Da un punto di vista storico l’autodeterminazione dei popoli è stata impugnata dalla sinistra contro l’oppressione economica, politica e militare da parte di paesi ricchi e potenti nei confronti di paesi impoveriti, la cui possibilità di uno sviluppo autoctono e dunque la partecipazione con pari dignità di scambio con le altre nazioni era molto limitata. Se prendiamo come punto di riferimento la fine della seconda guerra mondiale e la ripartizione in due sfere d’influenza politica, economica e militare, il blocco atlantico e il blocco sovietico, possiamo notare che quell’equilibrio sancito allora tra i due blocchi, con il crollo dell’URSS è saltato del tutto; e le diverse nazioni europee dell’ex Patto di Varsavia sono state abbagliate e calamitate dal blocco euro-atlantico. Quelle nazioni non erano sovrane prima e non lo sono oggi, pur sviluppando la propria economia e raggiungendo traguardi significativi su questo piano. Per non parlare della ex Iugoslavia, che sottrattasi alle grinfie imperialiste di Italia e Germania attraverso una vera guerra partigiana di liberazione nazionale durante la seconda guerra mondiale, nonostante la sua vocazione indipendentista, è finita, dopo 50 anni, peggio delle altre, disgregandosi in tante minuscole nazionalità. Sono più sovrane? Qual è il rapporto tra Croazia, Slovenia, Serbia, Montenegro, Bosnia Erzgovina, Macedonia, Kossovo con l’Europa e il resto del mondo? E qual è il rapporto tra l’Albania, altro paese liberatosi dal dominio italiano, con il resto del mondo? Qual è il rapporto dei paesi nordafricani o sudamericani con il resto del mondo dopo le guerre anticoloniali? Ma, si obietterà, l’Italia è tutt’altra cosa rispetto agli slavi, agli islamici o ai latinoamericani. Il nostro è un paese potente e ricco, siamo la sesta o settima potenza economica del mondo. Il che è vero, ma allora la sovranità contro chi bisogna conquistarla? Contro i diktat dell’Europa e dell’Euro. E siamo così al punto qualificante della questione: sovranità dall’Euro e dall’Europa per decidere da soli i nostri destini di italiani.
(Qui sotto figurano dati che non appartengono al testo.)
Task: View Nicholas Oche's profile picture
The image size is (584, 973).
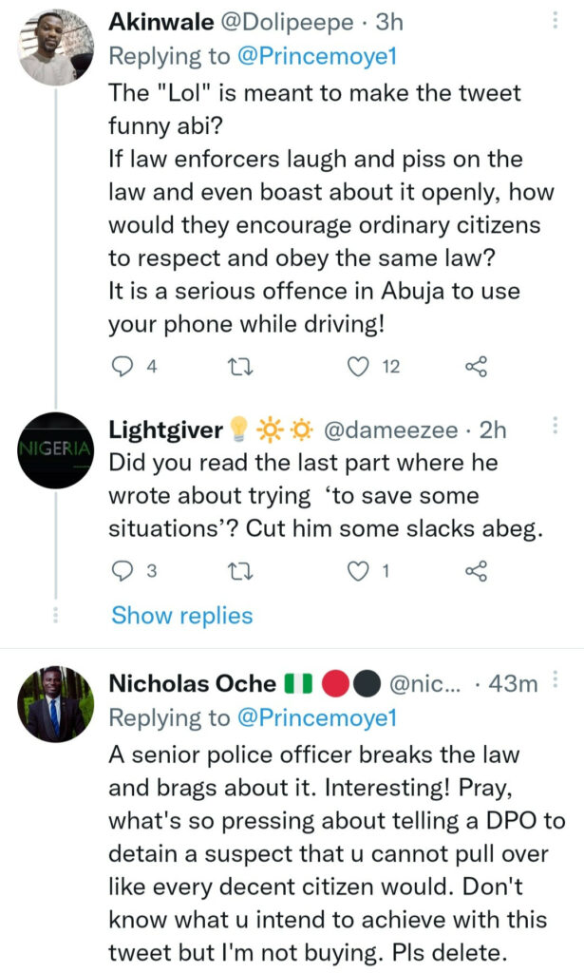Action: (55, 704)
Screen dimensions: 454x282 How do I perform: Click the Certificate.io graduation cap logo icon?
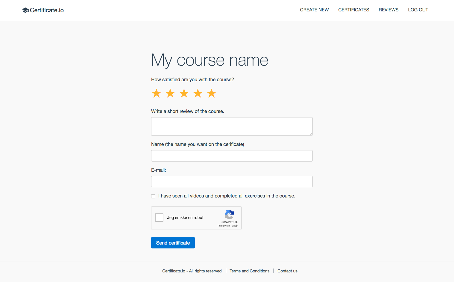click(25, 10)
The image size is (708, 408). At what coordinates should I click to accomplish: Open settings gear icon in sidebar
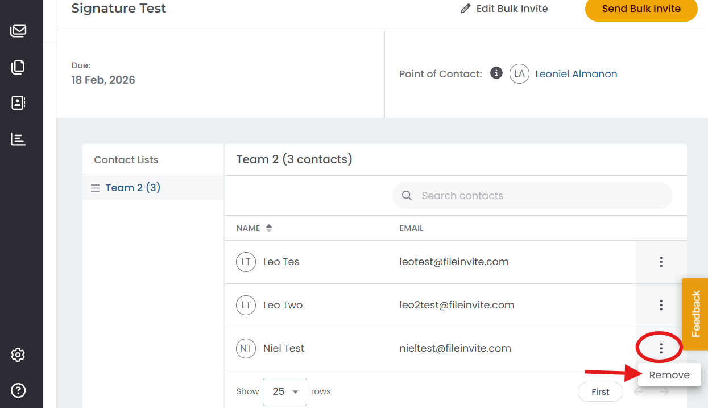pos(18,355)
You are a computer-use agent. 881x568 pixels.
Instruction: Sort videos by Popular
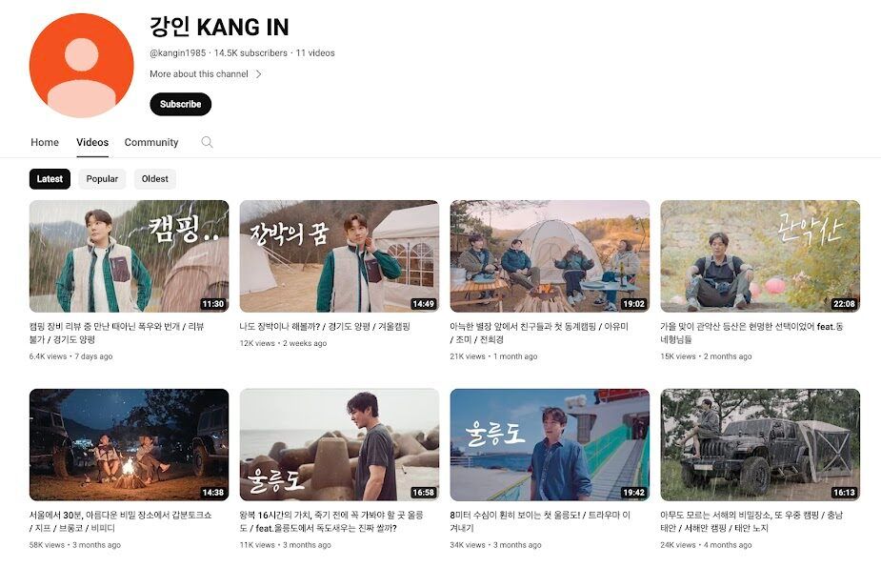(x=102, y=179)
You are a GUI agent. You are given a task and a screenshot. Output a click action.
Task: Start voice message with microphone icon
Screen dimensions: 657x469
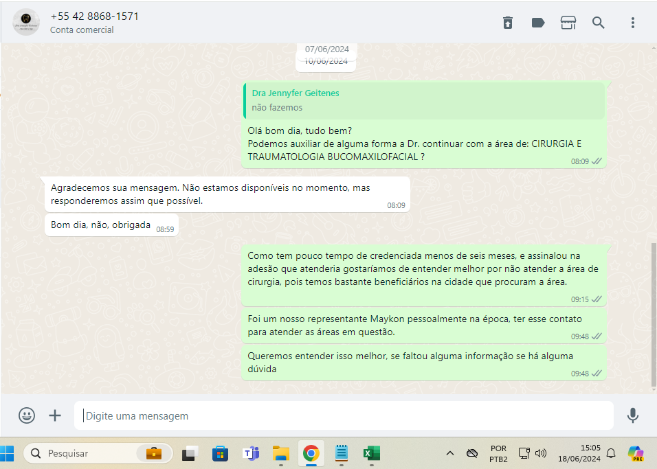632,415
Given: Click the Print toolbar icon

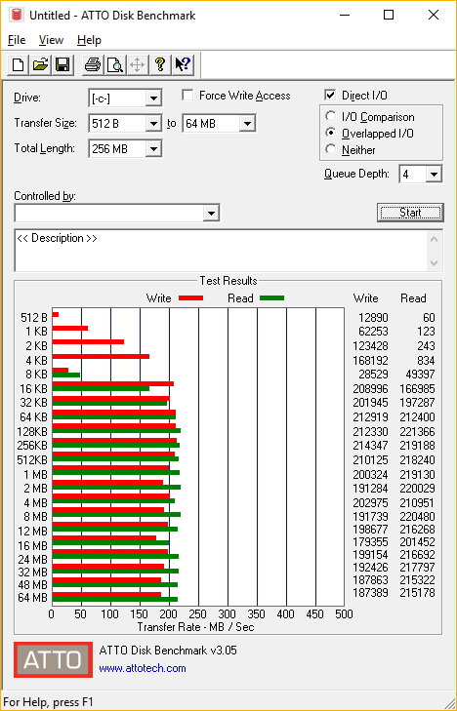Looking at the screenshot, I should click(93, 65).
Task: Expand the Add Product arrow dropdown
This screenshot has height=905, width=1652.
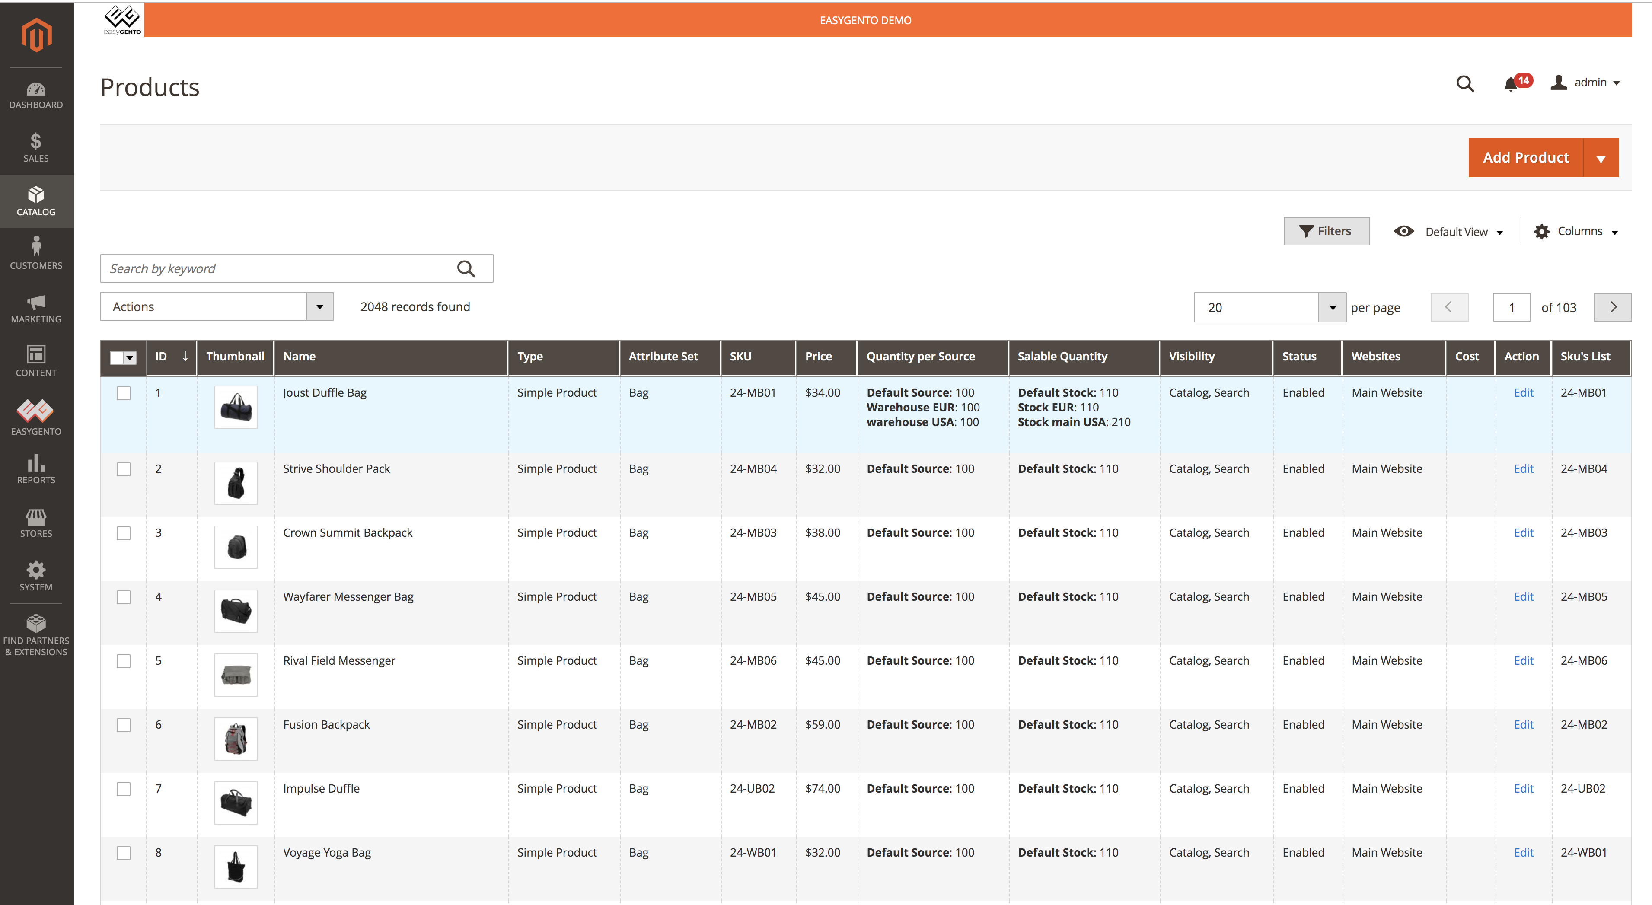Action: [x=1601, y=158]
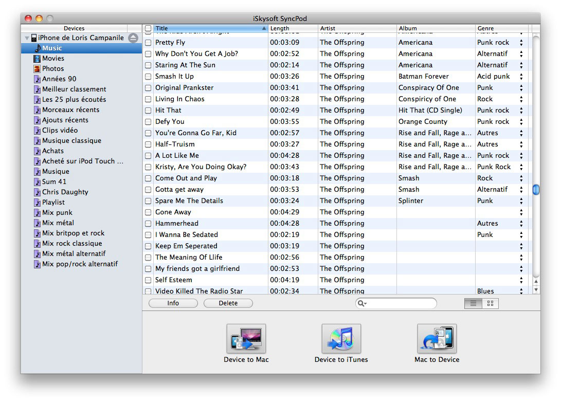Viewport: 561px width, 402px height.
Task: Switch to grid view icon
Action: pos(490,303)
In che modo? E qui cominciano i problemi piuttosto seri, quando cioè si tratta di sciogliere la nebulosa e venire al dunque.

Matteo Salvini, personaggio molto diretto e poco diplomatico, ha avuto il coraggio di dire con chiarezza e a più riprese di essere contro le sanzioni alla Russia, perché le aziende del nord-est fanno affari d’oro in questo periodo con quel paese. Viva la faccia! Vien da dire o – come dicevano i latini - ubi bene ibi patria. Ecco le motivazioni di una battaglia contro la Nato, altro che chiacchiere. E’ del tutto evidente che se vuoi continuare a fare affari con una grande nazione come la Russia devi anche farti portatore delle sue necessità, perché in una società fondata sul valore di scambio vige il principio del do ut des. Lo fan tutti, perché non lo dovrebbe fare la Russia? Ma c’è dell’altro e di più perché la Russia è un paese ricchissimo di materie prime, fra queste il petrolio, e così si spiega anche la propaganda di Salvini contro gli islamici – concorrenti diretti della Russia per il petrolio, come la tragedia siriana sta a dimostrare – e il giuramento col rosario in mano sul vangelo, perché il cristianesimo è più vicino come religione alla chiesa ortodossa che all’Islam, oltre al fatto che gli slavi sono bianchi mentre gli islamici sono di colore. Per allacciare rapporti diretti con la Russia bisogna avere le mani libere, cioè prive di vincoli europei, in piena autonomia, in totale sovranità, anzi in concorrenza con essi, perché quando è guerra è guerra. Ed è guerra su tutti i fronti, compreso quello della merce degli immigrati che devono costare molto meno di quello che attualmente costano sia sul piano economico che su quello della sicurezza nelle nostre metropoli. Questa è la questione. Diciamola tutta: la stella Usa – e con essa la Nato – non brilla come 70 anni fa, la sua economia – al di là del momento favorevole contingente – comincia a scricchiolare e le misure protezionistiche di Trump non sono scelte cervellotiche di un folle, ma tentativi dei capitalisti di difendersi dall’aggressione delle merci dei paesi emergenti. Ma come? Gli Usa aggrediti dalle merci dei paesi emergenti? Si, proprio così, sono passati da paese aggressore a paese aggredito; è la legge oggettiva e impersonale del mercato, la quale agisce da apprendista stregone evocando fantasmi che ti si ritorcono contro.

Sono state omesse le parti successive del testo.